You can create UI elements through code by making use of the UI palette (the yellow blocks). You can hover over each block in the palette to get a pop-out explaining how they work or click “See examples” to get fully functional examples of each block working.

Hope that helps and let me know if you have more questions.
GT

Thank you. One more question…

I created a list of images like this…

      var list = [image("one", "icon://fa-twitter"), image("two", "icon://fa-certificate")];

I want to loop trough them and show all of them on the screen…
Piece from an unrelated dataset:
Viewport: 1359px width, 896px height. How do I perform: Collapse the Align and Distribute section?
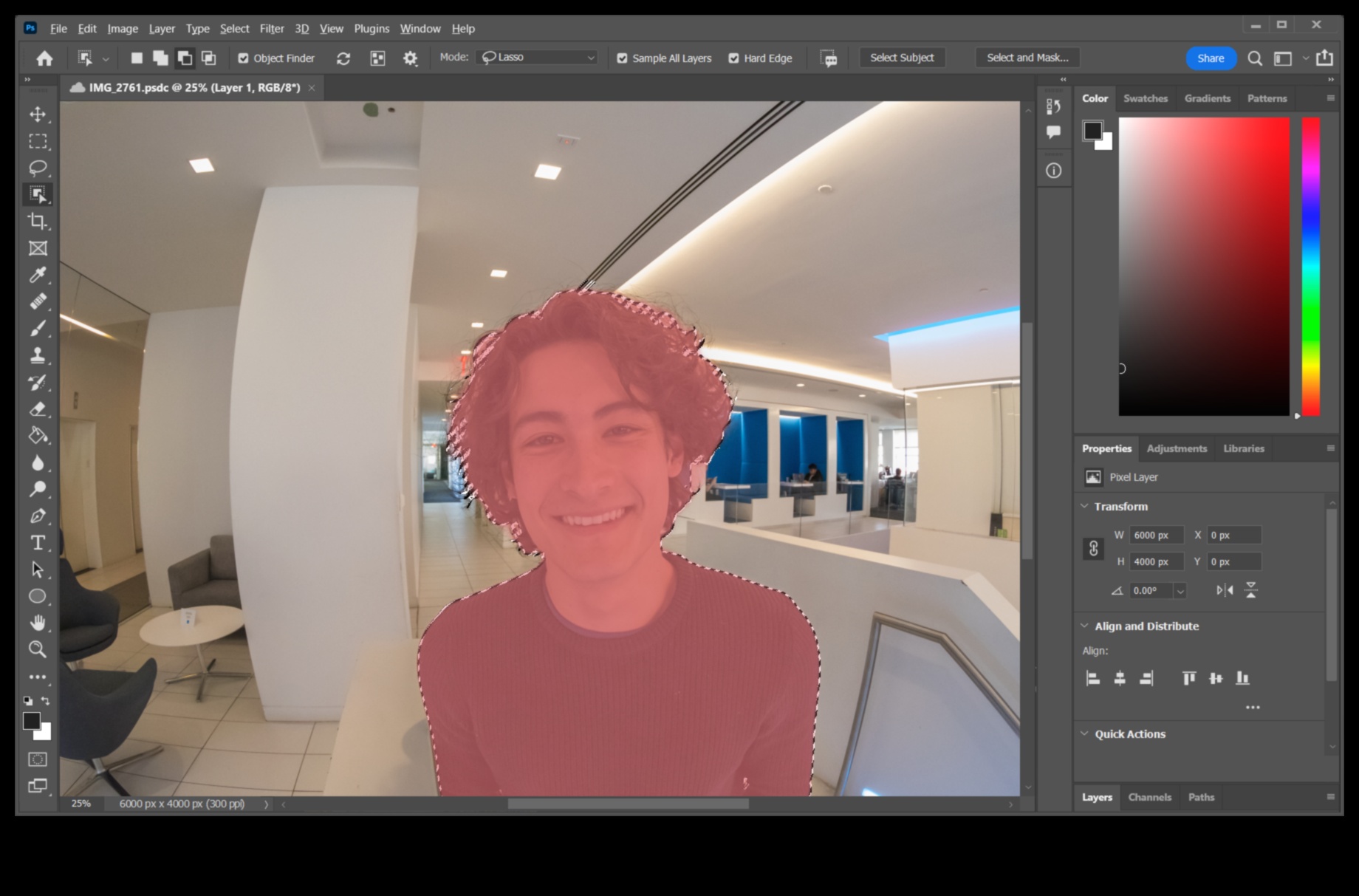[x=1084, y=626]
     for (var i = 0; i < [list].length; i++) {
         showElement("list[i]");
     }

I can’t seem to properly identify the elements in the list. If i make it a string it says that the id doesn’t exist if i don’t put it in quotes it says that it needs to be a string. Any suggestions?

I wouldn’t structure my code like this primarily because image() does not return a reference to the image, it just returns true. Therefore your list just contains true multiple times which doesn’t make it useful for parsing. What I’d do instead is something like this.

var idList = ["one", "two"]
var urlList = ["icon://fa-twitter","icon://fa-certificate"]
for(var i = 0; i < idList.length; i++){
    image(idList[i], urlList[i]);
}

This will create your images but you’ll have all the ids in a single array. Then if you want to show them all (or hide them) you can write

for(var i = 0; i < idList.length; i++){
    showElement(idList[i]);
}

Replacing showElement with hideElement can be done in that list bit of code to hide every image rather than show them all. There are other ways you could structure this as well and this is probably not “production quality”, but it will do what you’re trying to accomplish. Let me know if that helps.

GT

yup, it works for me - a bit different than how i’m used to doing things in java, but it works. thank you for your help.

Is there a good way for the students to put the “ovals” around their code in Google Docs? We are on chromebooks with no printers.